13 Schuppen teils komplett zerstört

Bei dem erneuten Brand im Bootshaus-Areal am Neubrandenburger Oberbach wurden am Mittwochmorgen 13 Schuppen zum Teil komplett zerstört. Aufgrund der vorliegenden Erkenntnisse sei ein Ermittlungsverfahren wegen des Verdachts der Brandstiftung eingeleitet worden, teilte die Polizei am Vormittag mit. Der Sachschaden könnte gegenwärtig noch nicht konkret beziffert werden, werde aber auf rund 100.000 Euro geschätzt. Die eingesetzten Feuerwehren konnten die Ausdehnung der Flammen auf die Nachbarschuppen und ein angrenzendes Restaurant verhindern. Der Brand war nach etwa eineinhalb Stunden gelöscht.

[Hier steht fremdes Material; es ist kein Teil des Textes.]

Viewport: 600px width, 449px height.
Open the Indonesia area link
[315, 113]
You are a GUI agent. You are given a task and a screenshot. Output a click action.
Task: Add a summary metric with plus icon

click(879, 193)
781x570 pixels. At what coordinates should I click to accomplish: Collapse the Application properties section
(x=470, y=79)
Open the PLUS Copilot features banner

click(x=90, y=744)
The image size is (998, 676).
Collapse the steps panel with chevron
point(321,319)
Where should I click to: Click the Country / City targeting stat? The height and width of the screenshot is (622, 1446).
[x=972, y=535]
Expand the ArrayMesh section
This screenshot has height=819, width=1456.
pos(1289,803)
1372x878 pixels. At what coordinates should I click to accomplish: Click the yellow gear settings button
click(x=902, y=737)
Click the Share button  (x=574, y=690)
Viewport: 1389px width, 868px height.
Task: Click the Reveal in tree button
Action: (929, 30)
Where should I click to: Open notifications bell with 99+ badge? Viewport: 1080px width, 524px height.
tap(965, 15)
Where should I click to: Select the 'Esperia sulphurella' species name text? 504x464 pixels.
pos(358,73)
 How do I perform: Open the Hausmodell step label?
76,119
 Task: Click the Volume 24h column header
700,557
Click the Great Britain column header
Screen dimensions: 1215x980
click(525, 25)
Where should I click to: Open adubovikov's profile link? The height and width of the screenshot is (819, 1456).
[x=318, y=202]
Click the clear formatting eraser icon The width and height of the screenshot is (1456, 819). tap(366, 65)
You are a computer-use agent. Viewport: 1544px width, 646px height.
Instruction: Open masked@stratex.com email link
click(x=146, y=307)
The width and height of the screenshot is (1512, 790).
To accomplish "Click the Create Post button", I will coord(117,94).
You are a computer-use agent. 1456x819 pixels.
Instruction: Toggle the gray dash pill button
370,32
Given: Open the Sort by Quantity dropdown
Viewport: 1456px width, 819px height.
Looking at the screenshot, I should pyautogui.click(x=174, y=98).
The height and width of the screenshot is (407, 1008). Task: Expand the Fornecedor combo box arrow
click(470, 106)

Laut Polizei hatte den neuen Brand zuerst eine Frau am Mittwoch gegen 2.30 Uhr gemeldet. Weitere Zeugen und Hinweisgeber können sich im Polizeirevier Neubrandenburg unter der Telefonnummer 0395 55825224 oder in der Internetwache melden.

480 Schuppen in der Anlage

Zu der Anlage gehören insgesamt 480 Bootsschuppen, die teils noch aus den 1920er- und 1930er-Jahren oder DDR-Zeiten stammen. Die Stadt ist Besitzer der Wasserflächen, die sie für einen geringen jährlichen Betrag an die Bootsschuppen-Nutzer verpachtet. Am Mittwoch versammelten sich dort zahlreiche Pächter und zeigten sich erschrocken.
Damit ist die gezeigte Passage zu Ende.